Life insurance settlements have been controversial for years. While it’s clear that taking the route of selling life insurance policies to acquire extra cash seems harmless, lawmakers have always been concerned that the practice draws in undesirable schemers.

A bill that recently landed on Massachusetts Gov. Deval Patrick’s desk tackles insurance fraud via questionable life insurance settlements. As a result, stranger-oriented life insurance policies may soon be a thing of the past in the state.

What are Life Insurance Settlements?

Life insurance settlements are traditional life policies with a twist. Oftentimes, senior citizens realize that rather than have money available for beneficiaries when the die, they need the money from their policy at the current moment.
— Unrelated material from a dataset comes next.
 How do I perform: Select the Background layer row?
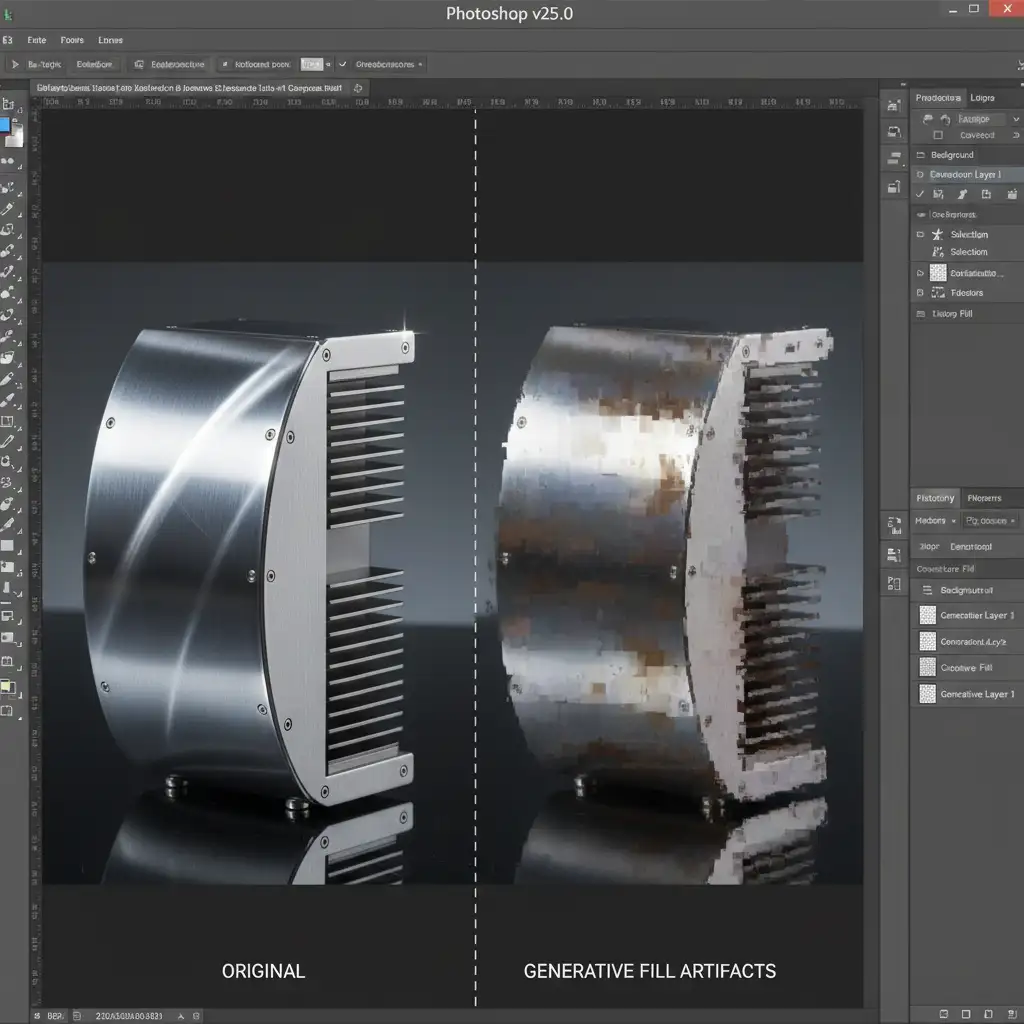pos(951,155)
In this circumstance, the policyholder reaches out to an investor who purchases the policy from him or her at a fraction of the price (e.g. a one million dollar policy may receive $500,000 after cashing it in).
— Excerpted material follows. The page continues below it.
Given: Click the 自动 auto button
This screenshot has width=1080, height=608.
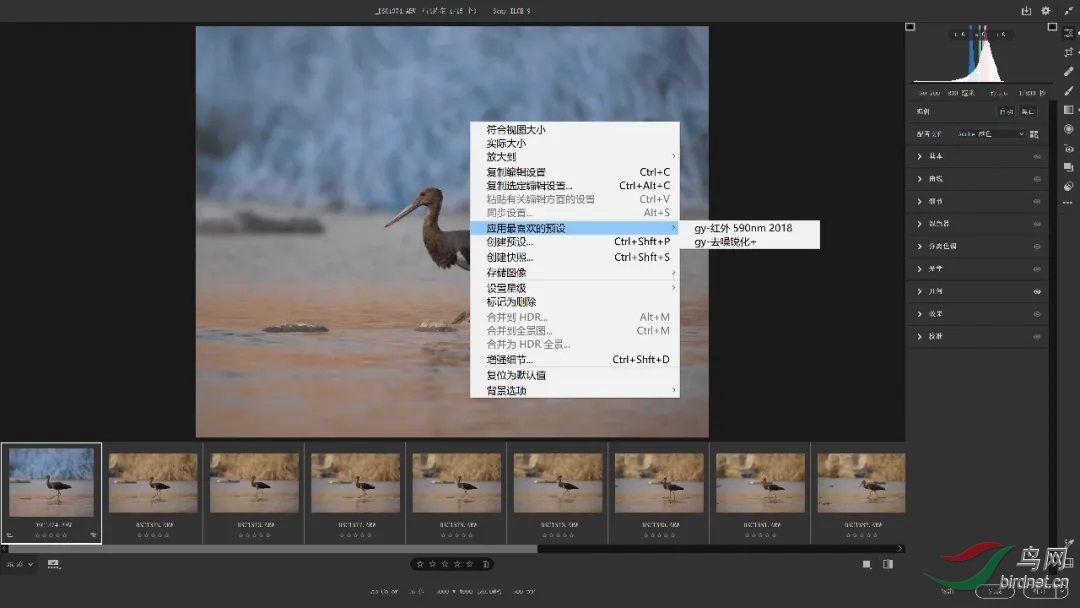Looking at the screenshot, I should click(1005, 111).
While this practice is considered legal in 42 states, it is questionable. In some cases, the purchase of a policy and subsequent life settlement agreement is initiated by a stranger under what have been labeled “stranger-oriented” policies. Lawmakers in Massachusetts believe this practice is a form of life insurance fraud and should be prohibited.

Massachusetts Lawmakers to Tackle Life Insurance Fraud

A new bill (H 4296) that was created to regulate life insurance policies cleared the Legislature during the final days of the 2011-2012 session. The bill prohibits “stranger-originated” policies while protecting consumers who contract for life settlements, according to House Majority Leader Ronald Mariano (D-Quincy).

In the case of stranger-oriented policies, investors often contact a prospective policyholder, encourage him or her to purchase a policy, loan the money to make payments, then assume ownership of the policy.

Because the investor at the time of the policy’s origination has no insurance interest in the life of the insured, these policies violate the state’s insurance interest laws, according to the legislation. The new bill would prevent this occurrence by requiring individuals to own a policy for two years before being able to sell it.

Advocates of the bill hope that, if passed, it will help consumers who fail to recognize the full financial and tax implications of their decision. Gov. Patrick has been given until Thursday to act on the bill.